** Extracted information follows **

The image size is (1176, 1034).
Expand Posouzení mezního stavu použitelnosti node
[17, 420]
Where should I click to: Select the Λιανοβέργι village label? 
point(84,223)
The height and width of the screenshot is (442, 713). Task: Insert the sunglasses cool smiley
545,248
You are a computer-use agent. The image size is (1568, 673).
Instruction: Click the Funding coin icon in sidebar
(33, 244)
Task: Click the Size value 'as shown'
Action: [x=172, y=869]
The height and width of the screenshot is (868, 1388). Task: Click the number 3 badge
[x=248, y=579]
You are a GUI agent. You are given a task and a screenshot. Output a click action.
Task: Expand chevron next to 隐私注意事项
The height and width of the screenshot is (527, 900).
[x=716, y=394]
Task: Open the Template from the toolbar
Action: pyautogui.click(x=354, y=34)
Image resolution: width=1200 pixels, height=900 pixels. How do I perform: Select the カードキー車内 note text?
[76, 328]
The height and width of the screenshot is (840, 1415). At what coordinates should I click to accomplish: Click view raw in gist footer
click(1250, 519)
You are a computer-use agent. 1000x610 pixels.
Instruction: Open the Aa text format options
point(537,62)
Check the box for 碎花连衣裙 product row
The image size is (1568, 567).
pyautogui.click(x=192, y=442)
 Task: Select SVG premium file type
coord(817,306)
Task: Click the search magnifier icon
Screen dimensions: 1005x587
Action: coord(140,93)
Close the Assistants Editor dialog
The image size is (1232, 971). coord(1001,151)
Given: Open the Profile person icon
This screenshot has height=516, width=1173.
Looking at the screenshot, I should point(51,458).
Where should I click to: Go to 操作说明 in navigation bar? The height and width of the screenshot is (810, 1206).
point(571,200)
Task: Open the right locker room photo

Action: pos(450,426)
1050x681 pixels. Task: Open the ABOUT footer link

** End of Extracted information **

** What to produce **
Would you return every line of the data above exactly?

** Solution to this problem **
The image size is (1176, 1034).
Expand Posouzení mezního stavu použitelnosti node
[17, 420]
Where should I click to: Select the Λιανοβέργι village label? 
point(84,223)
The height and width of the screenshot is (442, 713). Task: Insert the sunglasses cool smiley
545,248
You are a computer-use agent. The image size is (1568, 673).
Instruction: Click the Funding coin icon in sidebar
(33, 244)
Task: Click the Size value 'as shown'
Action: [x=172, y=869]
The height and width of the screenshot is (868, 1388). Task: Click the number 3 badge
[x=248, y=579]
You are a GUI agent. You are given a task and a screenshot. Output a click action.
Task: Expand chevron next to 隐私注意事项
The height and width of the screenshot is (527, 900).
[x=716, y=394]
Task: Open the Template from the toolbar
Action: pyautogui.click(x=354, y=34)
Image resolution: width=1200 pixels, height=900 pixels. How do I perform: Select the カードキー車内 note text?
[76, 328]
The height and width of the screenshot is (840, 1415). At what coordinates should I click to accomplish: Click view raw in gist footer
click(1250, 519)
You are a computer-use agent. 1000x610 pixels.
Instruction: Open the Aa text format options
point(537,62)
Check the box for 碎花连衣裙 product row
The image size is (1568, 567).
pyautogui.click(x=192, y=442)
 Task: Select SVG premium file type
coord(817,306)
Task: Click the search magnifier icon
Screen dimensions: 1005x587
Action: coord(140,93)
Close the Assistants Editor dialog
The image size is (1232, 971). coord(1001,151)
Given: Open the Profile person icon
This screenshot has height=516, width=1173.
Looking at the screenshot, I should point(51,458).
Where should I click to: Go to 操作说明 in navigation bar? The height and width of the screenshot is (810, 1206).
point(571,200)
Task: Open the right locker room photo

Action: pos(450,426)
1050x681 pixels. Task: Open the ABOUT footer link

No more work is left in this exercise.